Store detectives said she hadn't paid for five hats. But she failed to appear in court and, for six weeks, "Nina and the five hats" were headline news until she was found guilty.

There were high-level exchanges between White-hall and Moscow. A two-day athletics international at the White City, between Britain and the Soviet Union, was scrapped. The Bolshoi Ballet threatened to axe a London tour, and a reciprocal Saddler's Wells visit was also at risk.

For Ponomareva was Olympic discus champion, an Amazon and an iconic figure in her homeland.

It was the year in which Elvis made his first chart entry, with Heartbreak Hotel; Khrushchev raised hopes of a new dawn by attacking veneration of Stalin, then dashed them by invading Hungary; and actress Grace Kelly married Prince Rainier.

Nina was born 80 years today, and was just 23 when she won gold in Helsinki.

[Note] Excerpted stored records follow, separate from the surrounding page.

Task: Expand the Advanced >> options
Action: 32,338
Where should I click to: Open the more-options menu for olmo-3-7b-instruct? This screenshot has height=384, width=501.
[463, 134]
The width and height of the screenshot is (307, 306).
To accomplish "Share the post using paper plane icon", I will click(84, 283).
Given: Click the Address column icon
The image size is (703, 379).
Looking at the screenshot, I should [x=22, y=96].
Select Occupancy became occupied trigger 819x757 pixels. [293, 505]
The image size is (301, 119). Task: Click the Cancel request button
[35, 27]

She was known as Miss Muscles, but soon took a husband, and held the world record when she arrived in London with the 100-strong Soviet team.

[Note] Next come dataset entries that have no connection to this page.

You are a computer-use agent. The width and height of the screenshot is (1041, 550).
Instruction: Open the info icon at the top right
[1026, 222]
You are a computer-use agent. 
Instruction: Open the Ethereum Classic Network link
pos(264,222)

But when arrested on charges of shoplifting four feather hats (white, mauve, black, and yellow) plus a red woollen one, costing a total of £1.65, team manager Krupin said it was "a dirty provocation". Czarist supporters were accused of a dastardly plot.

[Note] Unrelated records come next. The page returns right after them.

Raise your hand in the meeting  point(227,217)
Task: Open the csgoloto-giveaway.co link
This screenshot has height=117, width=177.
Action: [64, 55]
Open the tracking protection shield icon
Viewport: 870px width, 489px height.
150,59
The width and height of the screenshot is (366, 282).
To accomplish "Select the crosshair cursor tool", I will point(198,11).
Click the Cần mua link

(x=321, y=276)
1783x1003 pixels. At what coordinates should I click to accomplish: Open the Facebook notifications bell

When Nina failed to appear, a warrant was issued. Her embassy denied any knowledge and Special Branch staked out docks and airports.

Harold Abrahams, the 1924 Olympic 100 metres champion and treasurer of British athletics, expressed regret at cancellation of the meeting, and said all ticket money would be refunded. But Galina Ulanova, the Bolshoi's prima ballerina, wrote to the newspaper, Izvestia, and said she would not tour if she couldn't do so "without fear of persecution". UK fans had queued for three days in London paying £40,000 for tickets to her British debut.

The UK ambassador in Moscow was infuriated to be summoned to the Kremlin "to be harangued over this piddling business." Meanwhile, as the Soviets left for home, one was photographed trying to hide the C&A logo on a bag.

After 44 days, Ponomareva emerged from the embassy where she'd been all along. She was found guilty and ordered to pay three guineas (£3.15) costs, but was given an absolute discharge, which meant no criminal conviction.

She was driven straight to the steamship, Molotov, and sailed home but six weeks of trying to maintain fitness in the embassy took its toll. She was third in defence of her Olympic title in Melbourne where she was shadowed by KGB minders. But, in 1960, she regained the title, oldest Olympic champion in Rome.

Ponomareva always insisted she had paid for the hats. Was she a victim? The prosecution said she'd no receipt but, in Russia, customers pay at a central till and the sales assistant retains the receipt as proof of purchase. Ponomareva would not have thought to ask for one in London.

Curiously, when she was apprehended in the store, her purse contained exactly the correct change: the equivalent of the 108 rouble allowance converted to English currency, minus the cost of the five gaudy hats and other purchases.